The first run will start with an error about missing current_tag.txt and so on; this does not matter. As long as programs like bison and perl are OK below, you are fine. Then run:

nmake -f Makefile.nmake setup

This command installs all dependency libraries, including the assembler, DNS library, GeoIP, GTK, etc. These packages are all downloaded from the Internet (hence the need for wget earlier). If the download is unbearably slow, you can switch to a different network environment, download them manually, and then place them in the C:\Wireshark-win32-libs-1.12 folder (this is the default; the directory can be changed in config.nmake).

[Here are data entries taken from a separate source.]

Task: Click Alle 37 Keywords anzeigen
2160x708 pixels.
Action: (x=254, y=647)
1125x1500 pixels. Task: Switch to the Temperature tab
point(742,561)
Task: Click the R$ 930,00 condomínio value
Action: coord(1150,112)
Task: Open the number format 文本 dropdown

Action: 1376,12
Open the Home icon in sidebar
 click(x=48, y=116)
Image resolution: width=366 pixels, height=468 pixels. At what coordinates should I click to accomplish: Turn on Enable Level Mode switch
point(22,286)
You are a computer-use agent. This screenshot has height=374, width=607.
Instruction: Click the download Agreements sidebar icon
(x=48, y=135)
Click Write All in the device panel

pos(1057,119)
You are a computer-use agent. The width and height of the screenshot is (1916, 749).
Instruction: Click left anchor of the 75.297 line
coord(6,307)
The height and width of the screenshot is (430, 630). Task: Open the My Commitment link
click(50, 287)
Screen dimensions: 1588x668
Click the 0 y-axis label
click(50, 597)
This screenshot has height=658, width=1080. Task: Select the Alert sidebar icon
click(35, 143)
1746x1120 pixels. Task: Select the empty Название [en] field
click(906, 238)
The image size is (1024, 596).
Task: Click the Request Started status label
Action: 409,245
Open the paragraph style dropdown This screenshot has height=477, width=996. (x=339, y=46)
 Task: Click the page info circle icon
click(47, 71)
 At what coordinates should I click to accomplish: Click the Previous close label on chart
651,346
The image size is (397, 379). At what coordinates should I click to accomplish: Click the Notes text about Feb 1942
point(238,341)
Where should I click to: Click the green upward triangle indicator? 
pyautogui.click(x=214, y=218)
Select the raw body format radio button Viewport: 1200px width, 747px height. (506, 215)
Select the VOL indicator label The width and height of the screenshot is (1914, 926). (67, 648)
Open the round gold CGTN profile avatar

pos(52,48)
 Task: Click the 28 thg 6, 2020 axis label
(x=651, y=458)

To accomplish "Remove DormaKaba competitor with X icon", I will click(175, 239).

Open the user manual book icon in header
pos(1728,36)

After all dependencies are installed, run the check again; there should be no errors.

Step 4: Compile. Run:

nmake -f Makefile.nmake distclean
nmake -f Makefile.nmake all

If everything goes smoothly, the build should succeed. After compilation, two folders will be created under the Wireshark source root: wireshark-gtk2 and wireshark-qt-release. The usual Wireshark program is under wireshark-gtk2; you can run Wireshark.exe directly (of course, WinPcap must be installed on the system; otherwise it’s just a shell). The wireshark-qt-release folder contains the Qt‑based Wireshark build, whose executable is qtshark, a preview version of Wireshark 2.

Generating the installer

To run the compiled Wireshark on other computers, you need to generate an installer. First install NSIS; it’s best to download the stable 2.46 version, as the 3.0 beta has BUGs. The 32‑bit version is sufficient. During installation, it’s best to use the default location as well, so you don’t have to modify config.nmake again. Then download vcredist_x86.exe from Microsoft’s website and put it into the C:\Wireshark-win32-libs-1.12 folder. Then run:

nmake -f Makefile.nmake packaging

After it succeeds, go to the C:\wireshark\packaging\nsis\ folder to find the generated installer. This installer has WinPcap bundled already and is basically the same as the Wireshark installer you download from the Internet.

At this point, all work is complete.